• Instructions to follow: An exact transcript is required of the lines below, from the one containing "Viewport: 974px width, 481px" through the very last; leave every picture out of it.

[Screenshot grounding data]
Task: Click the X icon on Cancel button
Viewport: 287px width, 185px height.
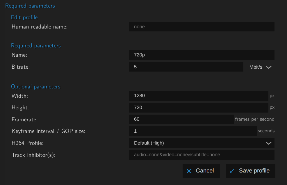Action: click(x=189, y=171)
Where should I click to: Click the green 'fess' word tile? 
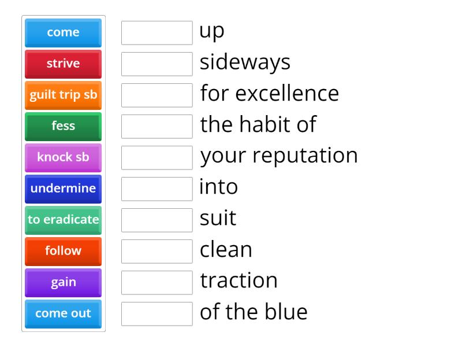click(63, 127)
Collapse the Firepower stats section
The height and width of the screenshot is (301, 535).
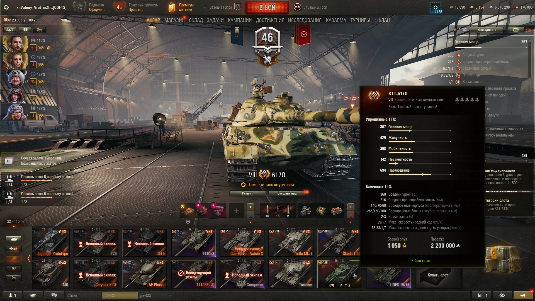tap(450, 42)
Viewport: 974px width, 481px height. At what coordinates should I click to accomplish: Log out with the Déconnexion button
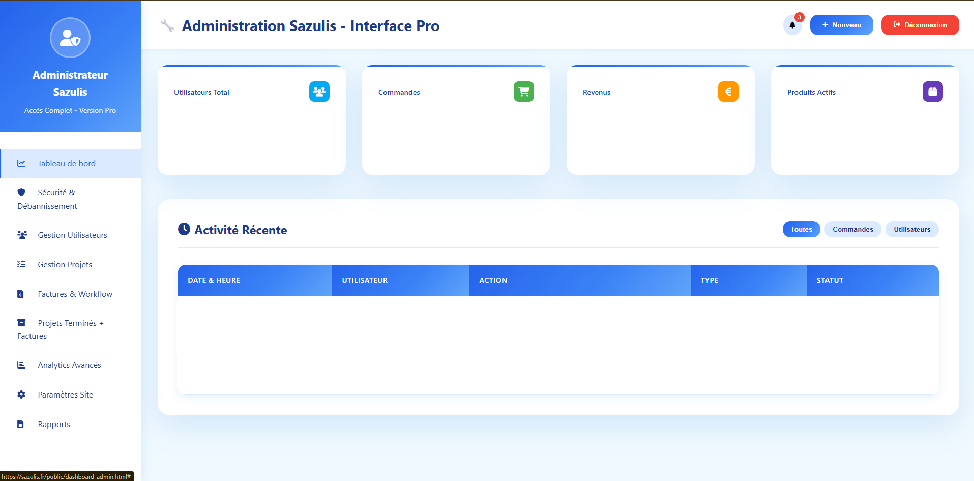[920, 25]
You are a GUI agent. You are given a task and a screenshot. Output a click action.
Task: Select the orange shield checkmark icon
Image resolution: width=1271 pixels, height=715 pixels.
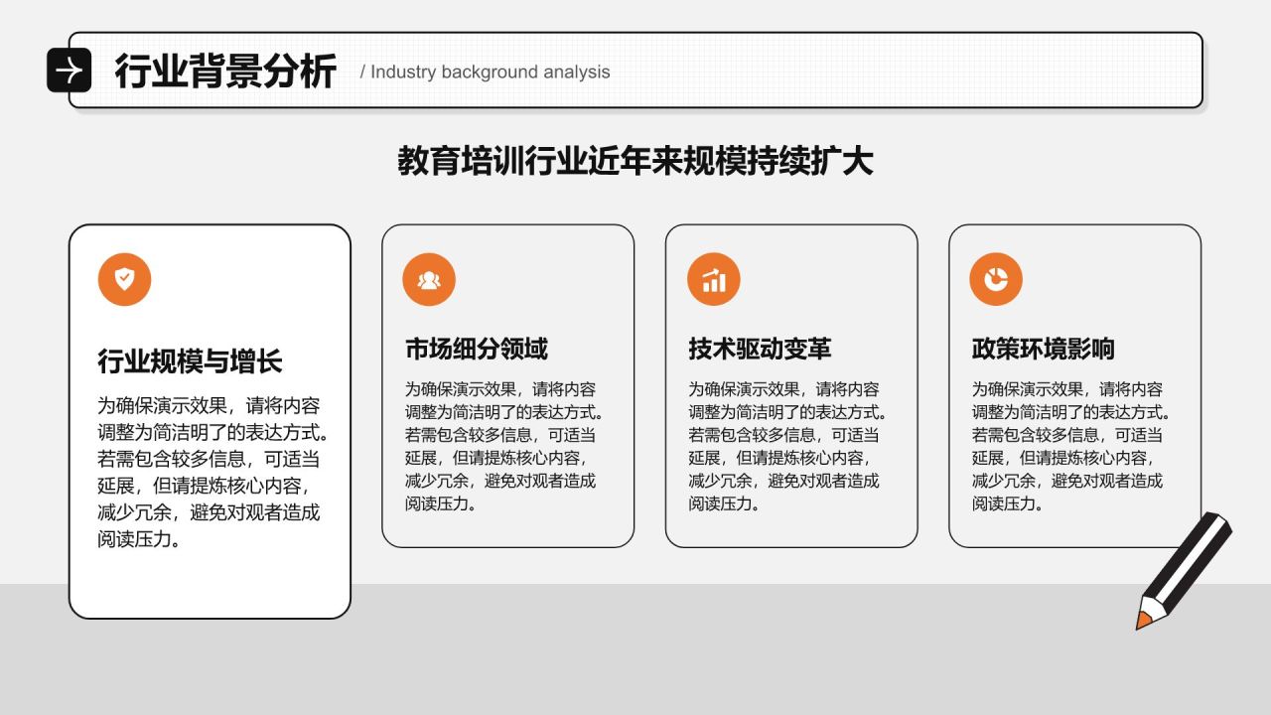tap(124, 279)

• Problem solution:
Viewport: 974px width, 481px height. At what coordinates should I click to accomplish: Log out with the Déconnexion button
[920, 25]
You are a GUI agent. You are given a task and a screenshot. Output a click action.
Task: Select the orange shield checkmark icon
Image resolution: width=1271 pixels, height=715 pixels.
tap(124, 279)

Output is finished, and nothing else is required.